Un fenomeno che ha colpito anche i ristoranti italiani ancora presenti in Russia dove i prodotti alimentari originali sono stati sostituiti con quelli taroccati di bassa qualità. In caso del superamento dell’embargo non sarà dunque facile recuperare gli spazi di mercato ma a far ben sperare è il grande amore del popolo russo per la “tavola” tricolore. Il 2024 ha infatti fatto segnare il record storico per le esportazioni in Russia di vino e spumante Made in Italy che hanno raggiunto un valore di 231 milioni di euro, in aumento del 46% rispetto all’anno precedente. Più del doppio se paragonato a 10 anni fa, ma anche il maggior tasso di crescita delle vendite registrato dal vino italiano nel 2024 nei primi dieci mercati di destinazione.
A essere preferiti sono gli spumanti che hanno raggiunto nel 2024 il valore all’export di 122 milioni di euro (+47%) e tra questi il Prosecco con 73 milioni in aumento del 43%. La riapertura delle frontiere della Russia potrebbe contribuire a ridurre le tensioni sul piano commerciale provocate dalla minaccia dei dazi statunitensi in una situazione in cui nel primo bimestre del 2025 è stato registrato un nuovo record dell’export agroalimentare nazionale che è cresciuto del 4,9% anche se rimane concentrato soprattutto nell’Uepea per il 55% e negli Stati Uniti per ben il 13%.

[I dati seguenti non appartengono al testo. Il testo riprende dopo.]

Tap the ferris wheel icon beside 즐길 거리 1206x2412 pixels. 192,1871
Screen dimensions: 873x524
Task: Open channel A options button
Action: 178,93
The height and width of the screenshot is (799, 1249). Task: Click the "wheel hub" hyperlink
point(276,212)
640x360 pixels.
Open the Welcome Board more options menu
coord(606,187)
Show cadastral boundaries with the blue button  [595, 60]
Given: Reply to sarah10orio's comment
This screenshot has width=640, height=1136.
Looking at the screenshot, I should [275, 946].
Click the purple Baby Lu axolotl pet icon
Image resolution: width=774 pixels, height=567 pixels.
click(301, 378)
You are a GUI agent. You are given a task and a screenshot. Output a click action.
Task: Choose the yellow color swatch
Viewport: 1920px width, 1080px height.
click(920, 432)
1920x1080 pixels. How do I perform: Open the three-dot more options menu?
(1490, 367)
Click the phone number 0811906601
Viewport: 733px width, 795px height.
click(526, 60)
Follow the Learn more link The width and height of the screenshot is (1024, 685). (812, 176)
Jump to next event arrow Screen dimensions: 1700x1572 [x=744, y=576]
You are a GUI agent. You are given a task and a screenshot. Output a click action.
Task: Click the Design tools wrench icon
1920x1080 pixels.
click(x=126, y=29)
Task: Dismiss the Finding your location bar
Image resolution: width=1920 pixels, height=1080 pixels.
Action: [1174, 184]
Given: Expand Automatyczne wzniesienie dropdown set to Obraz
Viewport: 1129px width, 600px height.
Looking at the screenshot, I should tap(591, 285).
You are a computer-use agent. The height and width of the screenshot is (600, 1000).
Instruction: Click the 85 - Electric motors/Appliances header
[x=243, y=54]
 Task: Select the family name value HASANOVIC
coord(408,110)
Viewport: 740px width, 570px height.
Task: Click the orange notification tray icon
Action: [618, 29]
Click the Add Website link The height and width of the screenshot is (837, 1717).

Le prospettive di pace potrebbero dunque favorire un allentamento delle sanzioni nei confronti della Russia da parte dell’Ue che ha presentato, peraltro, una proposta che prevede limitazioni alle importazioni, oltre che su alcuni prodotti agricoli, anche sui fertilizzanti in arrivo dalla Federazione Russa e dalla Repubblica di Bielorussia. Si tratta di un provvedimento che per i fertilizzanti provocherà un ulteriore aumento del prezzo rispetto a quanto già registrato nell’ultimo periodo, considerato che l’Ue è fortemente dipendente dal mercato estero e si rifornisce, tradizionalmente, da un gruppo ridotto di fornitori, tra cui troviamo proprio i due Paesi oggetto del provvedimento.
«Non possiamo accettare – affermano Coldiretti e Filiera Italia – un ulteriore aumento dei costi che vada a penalizzare le nostre imprese rispetto a fattori di produzioni di cui l’Europa ci ha reso dipendenti da paesi terzi». La fine della guerra è certamente la priorità assoluta e secondo il presidente di Coldiretti, Ettore Prandini, «è necessario che nelle trattative di una possibile pace sia posta tra le prime questioni il superamento delle sanzioni alla Russia che per l’Italia hanno provocato la chiusura di un mercato di grande interesse». «Inaccettabile – aggiunge Luigi Scordamaglia ad di Filiera Italia – che ancora una volta a pagare il conto siano gli agricoltori e quindi la filiera agroalimentare europea.
L’aumento dei costi di produzione andrà a colpire principalmente il settore cerealicolo, già in grande difficoltà». A oggi la Russia è il principale esportatore al mondo di urea (il più diffuso fertilizzante azotato), grazie alla sua elevata capacità produttiva derivante dalla disponibilità di materie prime necessarie alla sua produzione e ai minori vincoli ambientali. L’attuale capacità dell’Ue di produrre fertilizzanti non è infatti in grado, a oggi, di coprire la domanda interna.